Aim: Please pick out each line below that contains the word "title" with matching case, and copy those lines in full.

[START Excerpted data]

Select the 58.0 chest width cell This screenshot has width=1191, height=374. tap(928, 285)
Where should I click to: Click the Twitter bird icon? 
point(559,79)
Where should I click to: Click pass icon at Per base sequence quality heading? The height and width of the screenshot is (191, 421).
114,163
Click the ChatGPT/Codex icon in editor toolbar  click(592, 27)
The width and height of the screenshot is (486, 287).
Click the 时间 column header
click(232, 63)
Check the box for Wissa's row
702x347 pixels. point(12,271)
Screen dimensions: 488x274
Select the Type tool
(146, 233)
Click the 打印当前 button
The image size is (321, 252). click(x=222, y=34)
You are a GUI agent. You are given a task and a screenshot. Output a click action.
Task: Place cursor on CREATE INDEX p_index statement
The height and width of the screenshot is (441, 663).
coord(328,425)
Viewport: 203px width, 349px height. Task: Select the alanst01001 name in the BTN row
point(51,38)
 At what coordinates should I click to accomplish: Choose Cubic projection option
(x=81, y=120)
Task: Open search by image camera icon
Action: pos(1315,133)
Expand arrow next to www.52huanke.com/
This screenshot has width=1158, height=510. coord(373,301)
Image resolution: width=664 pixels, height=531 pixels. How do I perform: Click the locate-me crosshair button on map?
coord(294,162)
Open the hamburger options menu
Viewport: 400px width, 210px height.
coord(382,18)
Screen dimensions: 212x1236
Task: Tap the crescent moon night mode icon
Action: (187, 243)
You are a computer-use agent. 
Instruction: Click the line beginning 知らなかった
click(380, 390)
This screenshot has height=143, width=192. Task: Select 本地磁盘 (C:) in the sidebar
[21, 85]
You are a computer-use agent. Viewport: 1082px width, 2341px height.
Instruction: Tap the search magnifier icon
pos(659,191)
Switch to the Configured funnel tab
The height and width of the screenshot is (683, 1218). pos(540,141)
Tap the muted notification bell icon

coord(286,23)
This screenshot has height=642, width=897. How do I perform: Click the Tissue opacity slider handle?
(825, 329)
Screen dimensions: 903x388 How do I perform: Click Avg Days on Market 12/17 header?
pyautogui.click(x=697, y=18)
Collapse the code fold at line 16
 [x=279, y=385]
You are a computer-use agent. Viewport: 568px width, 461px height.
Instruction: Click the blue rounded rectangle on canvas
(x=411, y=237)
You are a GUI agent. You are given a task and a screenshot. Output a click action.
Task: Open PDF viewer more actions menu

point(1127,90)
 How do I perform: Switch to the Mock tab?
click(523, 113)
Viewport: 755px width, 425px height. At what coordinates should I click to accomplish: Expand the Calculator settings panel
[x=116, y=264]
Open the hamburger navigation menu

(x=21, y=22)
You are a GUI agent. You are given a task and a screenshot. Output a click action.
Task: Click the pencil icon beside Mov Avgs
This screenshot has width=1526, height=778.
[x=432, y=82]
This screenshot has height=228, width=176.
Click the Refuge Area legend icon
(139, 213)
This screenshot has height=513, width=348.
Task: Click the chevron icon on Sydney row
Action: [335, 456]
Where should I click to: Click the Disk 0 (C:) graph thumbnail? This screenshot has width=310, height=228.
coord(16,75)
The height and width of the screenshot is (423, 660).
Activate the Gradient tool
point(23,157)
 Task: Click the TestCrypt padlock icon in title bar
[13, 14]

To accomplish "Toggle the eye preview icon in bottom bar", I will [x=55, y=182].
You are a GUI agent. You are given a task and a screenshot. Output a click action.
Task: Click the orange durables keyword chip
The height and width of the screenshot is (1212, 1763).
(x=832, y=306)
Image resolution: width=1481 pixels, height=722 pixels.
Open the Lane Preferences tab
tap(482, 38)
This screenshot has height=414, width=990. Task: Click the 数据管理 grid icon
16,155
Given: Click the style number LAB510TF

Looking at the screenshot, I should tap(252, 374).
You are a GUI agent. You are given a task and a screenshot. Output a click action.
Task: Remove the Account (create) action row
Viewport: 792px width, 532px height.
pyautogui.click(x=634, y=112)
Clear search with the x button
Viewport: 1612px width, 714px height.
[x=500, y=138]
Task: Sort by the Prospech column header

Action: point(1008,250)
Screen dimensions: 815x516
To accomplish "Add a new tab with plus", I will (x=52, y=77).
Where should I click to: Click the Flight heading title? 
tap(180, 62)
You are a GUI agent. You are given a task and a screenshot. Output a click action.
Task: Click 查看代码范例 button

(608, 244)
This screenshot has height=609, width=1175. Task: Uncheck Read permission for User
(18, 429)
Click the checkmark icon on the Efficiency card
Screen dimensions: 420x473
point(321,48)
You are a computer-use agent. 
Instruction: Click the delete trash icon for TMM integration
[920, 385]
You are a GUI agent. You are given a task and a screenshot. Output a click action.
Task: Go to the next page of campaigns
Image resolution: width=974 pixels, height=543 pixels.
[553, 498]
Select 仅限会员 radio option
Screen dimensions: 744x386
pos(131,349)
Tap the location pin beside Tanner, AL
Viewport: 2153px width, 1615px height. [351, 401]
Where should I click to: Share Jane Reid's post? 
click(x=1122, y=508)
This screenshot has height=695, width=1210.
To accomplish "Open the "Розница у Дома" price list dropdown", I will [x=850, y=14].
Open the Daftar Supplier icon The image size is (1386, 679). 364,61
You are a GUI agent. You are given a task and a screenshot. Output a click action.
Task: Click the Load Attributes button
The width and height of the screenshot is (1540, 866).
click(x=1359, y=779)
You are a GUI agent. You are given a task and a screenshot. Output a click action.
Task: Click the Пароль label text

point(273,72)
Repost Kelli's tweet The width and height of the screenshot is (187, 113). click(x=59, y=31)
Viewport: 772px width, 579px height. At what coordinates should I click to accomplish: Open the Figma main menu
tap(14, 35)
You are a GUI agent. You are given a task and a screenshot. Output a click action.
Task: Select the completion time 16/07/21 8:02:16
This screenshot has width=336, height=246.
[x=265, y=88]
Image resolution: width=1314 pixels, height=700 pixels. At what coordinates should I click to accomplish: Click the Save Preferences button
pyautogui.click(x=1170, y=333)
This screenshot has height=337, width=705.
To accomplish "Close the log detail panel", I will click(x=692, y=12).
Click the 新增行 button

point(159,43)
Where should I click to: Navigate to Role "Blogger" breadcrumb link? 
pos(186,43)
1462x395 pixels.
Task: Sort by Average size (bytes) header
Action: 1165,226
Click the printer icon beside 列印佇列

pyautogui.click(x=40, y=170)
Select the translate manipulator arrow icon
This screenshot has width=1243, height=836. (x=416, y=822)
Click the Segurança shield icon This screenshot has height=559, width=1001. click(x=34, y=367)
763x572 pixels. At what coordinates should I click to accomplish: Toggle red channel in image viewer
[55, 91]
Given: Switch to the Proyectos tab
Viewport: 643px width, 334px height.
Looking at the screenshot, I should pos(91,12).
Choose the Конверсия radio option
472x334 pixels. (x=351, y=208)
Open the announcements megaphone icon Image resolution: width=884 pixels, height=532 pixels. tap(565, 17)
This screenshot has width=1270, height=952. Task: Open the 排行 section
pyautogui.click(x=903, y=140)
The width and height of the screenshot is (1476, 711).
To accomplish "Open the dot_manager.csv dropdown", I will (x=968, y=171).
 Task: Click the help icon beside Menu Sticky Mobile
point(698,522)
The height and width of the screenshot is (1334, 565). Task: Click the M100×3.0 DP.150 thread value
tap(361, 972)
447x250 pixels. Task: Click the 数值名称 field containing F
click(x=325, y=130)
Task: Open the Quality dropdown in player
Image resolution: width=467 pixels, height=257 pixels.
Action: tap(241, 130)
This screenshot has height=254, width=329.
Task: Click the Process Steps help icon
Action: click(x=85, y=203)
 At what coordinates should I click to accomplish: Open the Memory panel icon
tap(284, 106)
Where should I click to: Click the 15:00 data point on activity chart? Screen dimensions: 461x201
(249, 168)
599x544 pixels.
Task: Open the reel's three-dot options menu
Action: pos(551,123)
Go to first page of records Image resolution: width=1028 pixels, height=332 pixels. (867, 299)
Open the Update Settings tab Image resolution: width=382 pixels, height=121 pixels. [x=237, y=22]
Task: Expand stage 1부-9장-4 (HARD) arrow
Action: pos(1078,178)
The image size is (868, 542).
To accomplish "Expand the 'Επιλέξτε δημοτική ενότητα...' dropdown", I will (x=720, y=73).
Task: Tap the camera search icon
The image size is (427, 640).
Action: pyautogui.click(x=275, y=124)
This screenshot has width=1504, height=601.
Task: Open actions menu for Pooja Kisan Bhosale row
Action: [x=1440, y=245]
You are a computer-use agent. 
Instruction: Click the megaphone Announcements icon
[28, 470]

[END Excerpted data]

Solution to this problem:
 Task: Click the TestCrypt padlock icon in title bar
Where should I click to: Click the Flight heading title? 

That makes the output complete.